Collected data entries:
━━━━━━━━

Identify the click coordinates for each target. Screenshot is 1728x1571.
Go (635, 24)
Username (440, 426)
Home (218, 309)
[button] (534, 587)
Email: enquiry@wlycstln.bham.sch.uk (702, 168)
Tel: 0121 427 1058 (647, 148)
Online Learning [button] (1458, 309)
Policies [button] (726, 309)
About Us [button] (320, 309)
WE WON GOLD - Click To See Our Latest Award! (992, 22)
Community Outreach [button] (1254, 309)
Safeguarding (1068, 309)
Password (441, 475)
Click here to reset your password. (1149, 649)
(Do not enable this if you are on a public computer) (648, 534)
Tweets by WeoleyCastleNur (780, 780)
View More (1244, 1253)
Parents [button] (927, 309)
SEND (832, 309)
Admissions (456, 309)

━━━━━━━━

Aim of the exercise
Find the lines above holding the word "button" and show them.

Solution to the exercise
[button] (534, 587)
Online Learning [button] (1458, 309)
Policies [button] (726, 309)
About Us [button] (320, 309)
Community Outreach [button] (1254, 309)
Parents [button] (927, 309)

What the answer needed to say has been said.